Already, special envoys of Prime Minister Narendra Modi have delivered invitations to the third India-Africa Forum summit to almost half of the 54 African states, two persons familiar with the development said on Thursday on condition of anonymity.
India hopes to secure the presence of at least 40-45 of the 54 African states at the 26-30 October summit, one of the two persons said. It will be the first time since the 1983 summit of the Non-Aligned Movement that India will be hosting so many foreign leaders at one event.
Leaders invited so far include those of Angola, Kenya, Africa’s newest country South Sudan, Nigeria and South Africa.

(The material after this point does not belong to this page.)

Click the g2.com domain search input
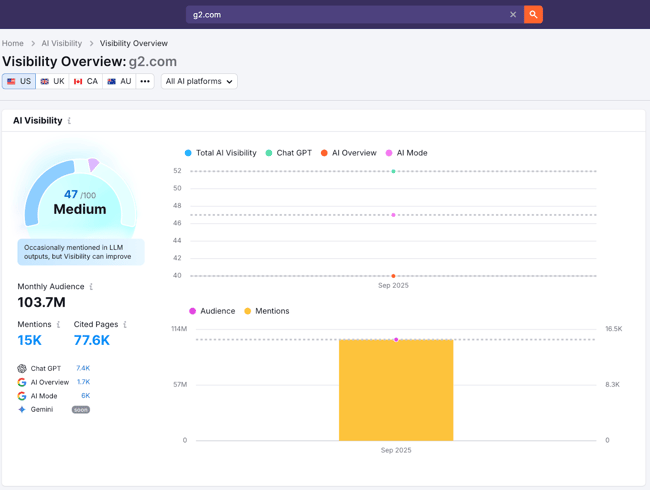pos(345,15)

External affairs minister Sushma Swaraj delivered an invitation to Jacob Zuma, president of South Africa, in May.
Invitations to the other countries in Africa will be completed by the end of August, the second person said.
Three ministers of state have been drafted in as Modi’s special envoys on Africa—Mukhtar Abbas Naqvi, Rajiv Pratap Rudy and V.K Singh.
One of the countries whose presence is unlikely at the October event is Libya, beset with warring factions four years after a civil war ousted Muammar Gaddafi.
The summit is the third such—the first was held in New Delhi in 2008 and the second in the Ethopian capital Addis Abba in 2011. India was to host the third summit last year but had to postpone it due to the Ebola viral outbreak in West Africa.
Once enjoying close ties with Africa during the 1960s and 1970s due to the extension of political and diplomatic support to their struggle against colonialism, India’s links with the continent started to fray later because of New Delhi’s focus on globalising its economy in the early 1990s and mending relations with the United States after its May 1998 nuclear tests.
India first realised that its influence on Africa was waning when African countries voted for Japan rather than India in an election to a non-permanent seat in the United Nations Security Council in 1996.
Indian officials say India has regained some of its lost foothold with its emphasis on skill and human resource development projects on the continent where the presence of China dwarfs all others with projects like football stadia, airports and large boulevards besides huge commercial deals for resources.
In 2008, then Prime Minister Manmohan Singh offered $5.4 billion in concessionary credit lines while at the 2011 Addis Ababa summit Singh promised three-year credit lines of $5 billion.